Google, Microsoft, and Mozilla this week are previewing browser support for the WebAssembly portable bytecode project.
"I'm excited to announce that WebAssembly has reached an important milestone: there are now multiple, interoperable experimental browser implementations," Mozilla's Luke Wagner, a research engineer, said." We still have a lot of work left on the standard implementation before shipping, but this is a good occasion to present our progress so far, talk about what's coming next, and invite feedback."
Microsoft's WebAssembly plans depend heavily on ChakraCore. "With ChakraCore now open source, we have been developing our WebAssembly implementation entirely in the open in the WebAssembly branch of our ChakraCore repo on GitHub," Zhu said. "Under the hood, our implementation is able to reuse much of the existing asm.js infrastructure.

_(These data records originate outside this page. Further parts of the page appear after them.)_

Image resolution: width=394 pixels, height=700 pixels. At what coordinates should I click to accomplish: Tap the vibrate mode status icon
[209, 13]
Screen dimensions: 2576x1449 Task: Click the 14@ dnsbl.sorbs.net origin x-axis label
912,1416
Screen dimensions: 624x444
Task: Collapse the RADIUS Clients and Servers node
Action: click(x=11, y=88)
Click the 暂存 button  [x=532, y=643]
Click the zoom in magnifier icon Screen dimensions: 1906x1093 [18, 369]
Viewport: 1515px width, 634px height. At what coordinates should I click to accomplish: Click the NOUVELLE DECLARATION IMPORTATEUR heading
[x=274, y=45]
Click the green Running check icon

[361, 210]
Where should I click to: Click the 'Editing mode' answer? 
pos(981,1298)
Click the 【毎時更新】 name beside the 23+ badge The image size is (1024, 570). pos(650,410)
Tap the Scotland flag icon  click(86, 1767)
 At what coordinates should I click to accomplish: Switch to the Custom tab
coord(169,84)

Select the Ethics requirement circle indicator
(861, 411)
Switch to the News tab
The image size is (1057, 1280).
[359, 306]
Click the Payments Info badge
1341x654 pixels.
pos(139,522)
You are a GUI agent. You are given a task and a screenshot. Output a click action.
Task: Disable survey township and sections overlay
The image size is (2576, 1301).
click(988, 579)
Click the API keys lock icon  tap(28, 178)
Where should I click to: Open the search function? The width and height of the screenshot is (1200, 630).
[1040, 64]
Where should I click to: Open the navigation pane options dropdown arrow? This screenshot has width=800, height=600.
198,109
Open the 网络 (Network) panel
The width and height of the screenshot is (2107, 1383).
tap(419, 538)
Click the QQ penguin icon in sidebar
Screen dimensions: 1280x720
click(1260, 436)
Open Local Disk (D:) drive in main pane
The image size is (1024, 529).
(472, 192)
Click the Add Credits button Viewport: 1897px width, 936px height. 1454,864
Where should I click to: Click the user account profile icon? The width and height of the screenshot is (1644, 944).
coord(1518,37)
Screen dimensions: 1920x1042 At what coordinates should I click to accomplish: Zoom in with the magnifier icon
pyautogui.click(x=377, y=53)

The WebAssembly code goes through the same pipeline as the asm.js code would, after it has been parsed."
"The V8/WebAssembly team looks forward to continued collaboration with other browser vendors and the greater community as we work toward a stable release of the runtime," said Thompson. "We're also planning future WebAssembly features (including multi-threading, dynamic linking, and GC / first-class DOM integration) and continuing the development of toolchains for compiling C, C++, and other languages via the WebAssembly LLVM backend and Emscripten."